Properties of molecular gas in galaxies in the early and mid stages of interaction. II. Molecular gas fraction

Abstract

Abstract We have investigated properties of the interstellar medium in interacting galaxies in early and mid stages using mapping data of 12CO(J = 1–0) and H i. Assuming the standard CO–H2 conversion factor, we found no difference in molecular gas mass, atomic gas mass, and total gas mass (the sum of atomic and molecular gas mass) between interacting galaxies and isolated galaxies. However, interacting galaxies have a higher global molecular gas fraction $f_{\rm {mol}}^{\rm {global}}$ (the ratio of molecular gas mass to total gas mass averaged over a whole galaxy) at 0.71 ± 0.15 than isolated galaxies (0.52 ± 0.18). The distribution of the local molecular gas fraction fmol, the ratio of the surface density of molecular gas to that of the total gas, is different from the distribution in typical isolated galaxies.

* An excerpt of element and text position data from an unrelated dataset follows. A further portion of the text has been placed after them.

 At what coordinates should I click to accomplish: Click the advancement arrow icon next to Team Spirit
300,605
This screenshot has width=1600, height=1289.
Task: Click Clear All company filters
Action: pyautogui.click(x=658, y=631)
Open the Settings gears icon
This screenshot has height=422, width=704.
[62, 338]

By a pixel-to-pixel comparison, isolated spiral galaxies show a gradual increase in fmol along the surface density of total gas until it is saturated at 1.0, while interacting galaxies show no clear relation. We performed pixel-to-pixel theoretical model fits by varying metallicity and external pressure. According to the model fitting, external pressure can explain the trend of fmol in the interacting galaxies. Assuming half of the standard CO–H2 conversion factor for interacting galaxies, the results of pixel-to-pixel theoretical model fitting get worse than adopting the standard conversion factor, although $f_{\rm {mol}}^{\rm {global}}$ of interacting galaxies (0.62 ± 0.17) becomes the same as in isolated galaxies. We conclude that external pressure occurs due to the shock prevailing over a whole galaxy or due to collisions between giant molecular clouds even in the early stage of the interaction. The external pressure accelerates an efficient transition from atomic gas to molecular gas. Regarding the chemical timescale, high fmol can be achieved at the very early stage of interaction even if the shock induced by the collision of galaxies ionizes interstellar gas.